## Rows from a dataset
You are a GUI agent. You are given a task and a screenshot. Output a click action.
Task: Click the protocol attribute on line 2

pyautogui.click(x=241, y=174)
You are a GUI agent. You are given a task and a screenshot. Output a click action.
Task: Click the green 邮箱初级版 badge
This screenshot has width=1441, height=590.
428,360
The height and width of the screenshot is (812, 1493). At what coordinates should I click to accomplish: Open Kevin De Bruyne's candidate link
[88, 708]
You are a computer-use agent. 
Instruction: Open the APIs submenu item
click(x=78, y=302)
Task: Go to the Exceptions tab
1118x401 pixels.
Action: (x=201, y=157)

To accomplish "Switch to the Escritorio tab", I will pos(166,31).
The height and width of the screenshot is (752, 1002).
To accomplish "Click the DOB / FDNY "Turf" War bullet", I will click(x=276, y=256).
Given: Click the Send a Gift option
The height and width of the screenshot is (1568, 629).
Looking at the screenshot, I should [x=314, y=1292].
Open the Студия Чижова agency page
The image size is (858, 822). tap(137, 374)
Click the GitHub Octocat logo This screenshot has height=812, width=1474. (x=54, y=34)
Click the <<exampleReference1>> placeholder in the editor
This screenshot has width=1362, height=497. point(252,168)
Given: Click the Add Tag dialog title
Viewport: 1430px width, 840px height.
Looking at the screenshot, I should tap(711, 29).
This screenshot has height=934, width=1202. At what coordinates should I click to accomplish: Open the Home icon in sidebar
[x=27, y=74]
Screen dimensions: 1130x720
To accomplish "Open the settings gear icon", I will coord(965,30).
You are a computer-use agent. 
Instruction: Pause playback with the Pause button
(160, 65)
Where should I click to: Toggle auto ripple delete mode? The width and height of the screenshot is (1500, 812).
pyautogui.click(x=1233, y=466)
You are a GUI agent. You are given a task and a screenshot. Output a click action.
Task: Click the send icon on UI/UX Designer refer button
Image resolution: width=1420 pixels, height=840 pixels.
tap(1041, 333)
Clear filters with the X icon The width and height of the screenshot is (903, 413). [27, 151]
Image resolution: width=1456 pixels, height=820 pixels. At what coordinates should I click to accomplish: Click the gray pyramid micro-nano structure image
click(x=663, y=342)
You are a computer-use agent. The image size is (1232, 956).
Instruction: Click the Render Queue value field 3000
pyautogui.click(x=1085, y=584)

## REQUEST
Copy out the lines above word for word, starting with the line that contains "Task: Go to the Exceptions tab" and ending with the line that contains "Looking at the screenshot, I should [x=314, y=1292].", both included.

## WRITTEN RESPONSE
Task: Go to the Exceptions tab
1118x401 pixels.
Action: (x=201, y=157)

To accomplish "Switch to the Escritorio tab", I will pos(166,31).
The height and width of the screenshot is (752, 1002).
To accomplish "Click the DOB / FDNY "Turf" War bullet", I will click(x=276, y=256).
Given: Click the Send a Gift option
The height and width of the screenshot is (1568, 629).
Looking at the screenshot, I should [x=314, y=1292].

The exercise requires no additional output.